The parties like to go to arbitration because they’re going to get a prompt resolution by an arbitrator who’s familiar with the subject matter.

What do you envision for arbitration and mediation in maritime disputes as we emerge from this pandemic?

The coronavirus has paralyzed courts. Until there is an effective vaccine, jury trials of civil and criminal cases will not be held. I just read an article about a federal judge who tried to conduct a jury trial in Arizona and had to use three separate courtrooms and have the courtrooms and restrooms cleaned between sessions. And there are real issues as to when jury trials will resume in New York and most other states. This has a great impact on the courts because in most federal courts, criminal trials take precedence over civil trials because of the right to a speedy trial and the fact that people’s liberties are being affected in many cases. So I anticipate more of a demand for mediation and arbitration across the board, including maritime matters, because the parties want a prompt resolution of their matters, instead of waiting for what could be years to get a trial date.

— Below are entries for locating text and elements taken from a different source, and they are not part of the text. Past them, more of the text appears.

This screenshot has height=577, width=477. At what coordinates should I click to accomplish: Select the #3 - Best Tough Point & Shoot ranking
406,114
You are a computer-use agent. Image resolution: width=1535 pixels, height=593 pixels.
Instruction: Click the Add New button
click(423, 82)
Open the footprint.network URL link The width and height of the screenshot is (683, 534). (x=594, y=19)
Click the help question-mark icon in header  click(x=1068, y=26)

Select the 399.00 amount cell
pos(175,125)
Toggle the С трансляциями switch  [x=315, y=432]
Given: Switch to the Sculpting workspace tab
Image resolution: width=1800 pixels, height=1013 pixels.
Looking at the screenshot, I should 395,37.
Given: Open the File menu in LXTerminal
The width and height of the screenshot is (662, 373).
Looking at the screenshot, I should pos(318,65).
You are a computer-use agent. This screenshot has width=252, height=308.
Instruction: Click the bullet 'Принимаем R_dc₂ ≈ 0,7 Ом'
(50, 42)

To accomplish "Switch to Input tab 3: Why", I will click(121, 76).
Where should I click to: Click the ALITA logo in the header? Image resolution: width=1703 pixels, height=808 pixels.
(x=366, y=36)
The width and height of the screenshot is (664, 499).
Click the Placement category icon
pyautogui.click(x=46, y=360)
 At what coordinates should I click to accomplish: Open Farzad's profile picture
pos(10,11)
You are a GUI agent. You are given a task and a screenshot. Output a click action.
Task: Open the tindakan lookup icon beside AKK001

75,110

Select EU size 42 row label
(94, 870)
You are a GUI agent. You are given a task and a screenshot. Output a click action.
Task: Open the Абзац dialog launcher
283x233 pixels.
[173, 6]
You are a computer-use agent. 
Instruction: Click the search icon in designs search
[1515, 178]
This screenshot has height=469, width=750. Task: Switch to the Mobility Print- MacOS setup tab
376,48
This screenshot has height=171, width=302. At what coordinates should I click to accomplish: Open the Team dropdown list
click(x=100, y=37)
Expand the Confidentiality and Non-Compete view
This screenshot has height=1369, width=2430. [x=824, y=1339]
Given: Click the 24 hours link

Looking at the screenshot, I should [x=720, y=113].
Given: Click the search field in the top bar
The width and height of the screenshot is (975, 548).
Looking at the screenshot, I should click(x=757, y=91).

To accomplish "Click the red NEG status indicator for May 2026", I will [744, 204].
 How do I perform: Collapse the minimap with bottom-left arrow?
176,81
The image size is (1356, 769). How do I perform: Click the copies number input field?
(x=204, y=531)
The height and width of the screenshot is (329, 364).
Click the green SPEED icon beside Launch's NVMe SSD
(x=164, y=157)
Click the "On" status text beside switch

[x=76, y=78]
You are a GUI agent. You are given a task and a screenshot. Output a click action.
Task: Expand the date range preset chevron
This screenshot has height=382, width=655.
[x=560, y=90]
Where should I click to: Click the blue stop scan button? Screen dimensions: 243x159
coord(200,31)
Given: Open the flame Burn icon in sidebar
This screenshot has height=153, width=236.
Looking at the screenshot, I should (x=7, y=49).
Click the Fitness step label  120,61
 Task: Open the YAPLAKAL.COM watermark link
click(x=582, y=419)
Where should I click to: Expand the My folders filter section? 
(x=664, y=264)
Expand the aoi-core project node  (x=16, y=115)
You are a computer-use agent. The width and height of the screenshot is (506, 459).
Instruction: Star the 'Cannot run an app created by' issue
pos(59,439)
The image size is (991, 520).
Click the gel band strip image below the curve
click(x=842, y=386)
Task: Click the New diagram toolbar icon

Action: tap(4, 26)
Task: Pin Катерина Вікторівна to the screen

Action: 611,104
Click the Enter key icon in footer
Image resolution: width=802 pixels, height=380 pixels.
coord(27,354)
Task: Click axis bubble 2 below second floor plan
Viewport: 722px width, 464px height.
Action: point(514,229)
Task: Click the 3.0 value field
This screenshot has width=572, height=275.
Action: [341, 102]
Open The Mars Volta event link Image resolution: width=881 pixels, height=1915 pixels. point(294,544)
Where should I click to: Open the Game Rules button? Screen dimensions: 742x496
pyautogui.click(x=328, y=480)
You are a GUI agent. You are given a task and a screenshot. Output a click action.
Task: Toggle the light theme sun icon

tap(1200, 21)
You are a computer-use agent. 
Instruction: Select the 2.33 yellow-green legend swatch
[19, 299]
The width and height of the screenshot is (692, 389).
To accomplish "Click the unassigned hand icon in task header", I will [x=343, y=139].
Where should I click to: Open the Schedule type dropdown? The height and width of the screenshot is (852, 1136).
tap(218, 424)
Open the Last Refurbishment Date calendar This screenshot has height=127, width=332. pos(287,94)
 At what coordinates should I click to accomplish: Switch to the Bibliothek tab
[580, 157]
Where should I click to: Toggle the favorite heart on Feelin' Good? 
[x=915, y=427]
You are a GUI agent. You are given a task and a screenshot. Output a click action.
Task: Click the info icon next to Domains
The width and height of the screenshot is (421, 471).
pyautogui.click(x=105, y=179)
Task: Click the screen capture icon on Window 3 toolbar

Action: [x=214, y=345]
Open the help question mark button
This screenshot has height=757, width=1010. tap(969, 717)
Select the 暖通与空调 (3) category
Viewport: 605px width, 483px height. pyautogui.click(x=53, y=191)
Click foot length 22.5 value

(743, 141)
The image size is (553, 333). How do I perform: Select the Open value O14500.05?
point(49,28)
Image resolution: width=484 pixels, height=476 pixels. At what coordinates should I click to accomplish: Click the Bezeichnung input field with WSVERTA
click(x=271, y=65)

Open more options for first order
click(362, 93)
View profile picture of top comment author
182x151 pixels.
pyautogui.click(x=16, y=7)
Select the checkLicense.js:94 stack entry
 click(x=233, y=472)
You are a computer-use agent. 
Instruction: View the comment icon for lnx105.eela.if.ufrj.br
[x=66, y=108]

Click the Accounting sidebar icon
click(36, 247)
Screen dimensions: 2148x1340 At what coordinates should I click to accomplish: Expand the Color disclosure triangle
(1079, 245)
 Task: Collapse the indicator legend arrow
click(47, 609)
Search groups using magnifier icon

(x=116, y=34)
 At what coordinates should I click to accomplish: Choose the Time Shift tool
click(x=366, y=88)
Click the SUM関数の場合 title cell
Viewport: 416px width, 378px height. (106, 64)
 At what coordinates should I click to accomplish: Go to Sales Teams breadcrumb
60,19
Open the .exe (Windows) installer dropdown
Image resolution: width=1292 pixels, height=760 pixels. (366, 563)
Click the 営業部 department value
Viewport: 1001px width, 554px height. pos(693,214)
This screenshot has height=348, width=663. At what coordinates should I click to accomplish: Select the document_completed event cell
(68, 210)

Also, there are going to be issues regarding force majeure and contract claims. as well as a greater need for a virtual ADR. Involved parties, such as ship passengers and crew members are not going to be able to be flown from all over the world. There will be an increased reliance on videoconferencing for the hearings. Personally, I’m excited by it. It’s the future of ADR. I pray that we do get a vaccine and that the world returns to what we considered normal, but even when we do return, virtual ADR is still going to be part of our lives.

What are you most looking forward to about your new affiliation with NAM?

I’m looking forward to resolving all types of maritime matters – using both mediation and arbitration. During mediation, the neutral puts aside the judge hat and works with the parties to bring them to a resolution – it’s all about working with the parties to get them to the number that’s going to resolve their matter. As an arbitrator, you are more like a judge, because you render a binding decision.

It’s a new challenge, a new chapter in my life, and I’m looking forward to it. I look forward to arbitrating and mediating with the foremost ADR company in the world, which is NAM. My life has been a maritime life. And now that I’m embarking on this new chapter, I look forward to using all of my maritime experience, both practical and legal, to resolve matters for parties who are involved in maritime disputes.